THE TASK
Pull every line of text from the records below and reproduce each one word for word, omitting the pictures.

DATASET CONTENT
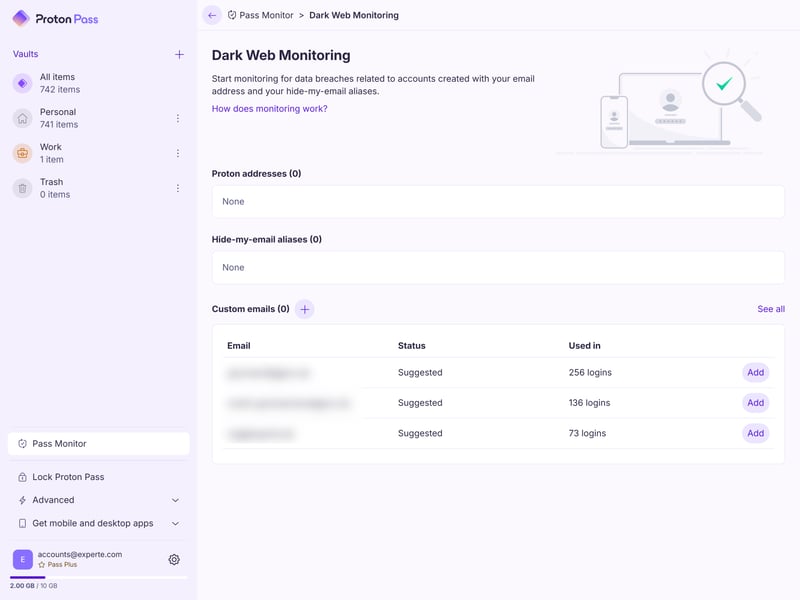Click Pass Monitor breadcrumb

[265, 15]
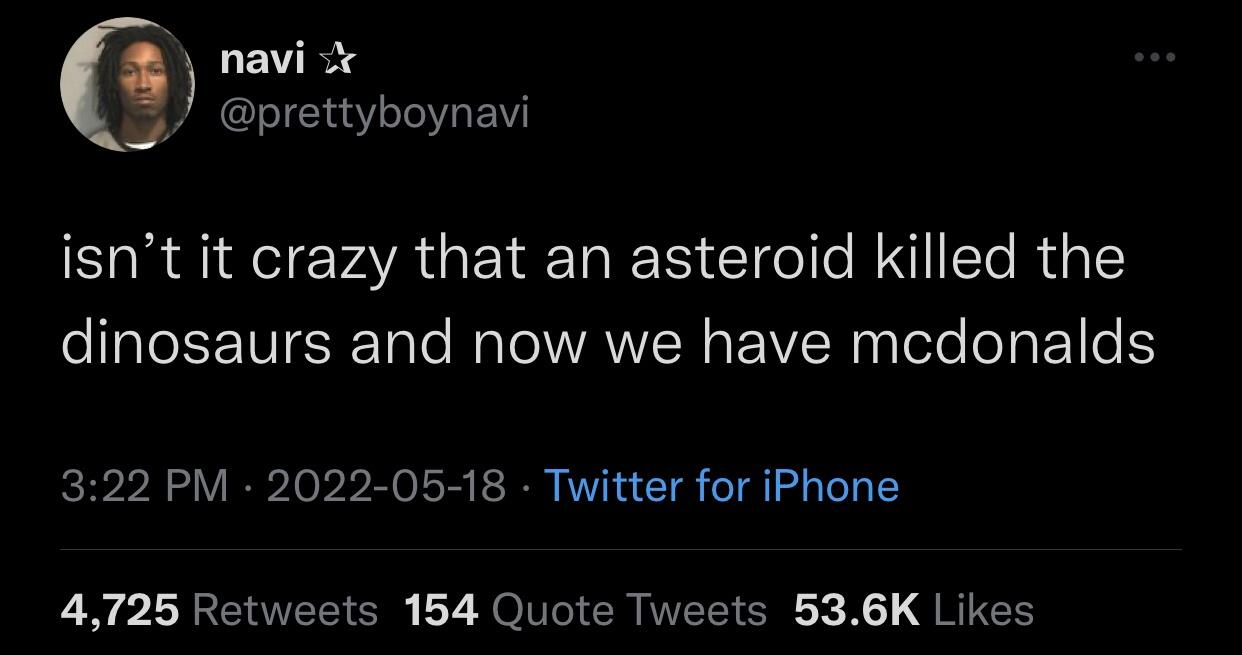Screen dimensions: 1242x655
Task: Click the "Twitter for iPhone" source link
Action: tap(719, 486)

WRITTEN REPLY
Click Pass Monitor breadcrumb

[265, 15]
Screen dimensions: 1242x655
Task: Click the "Twitter for iPhone" source link
Action: tap(719, 486)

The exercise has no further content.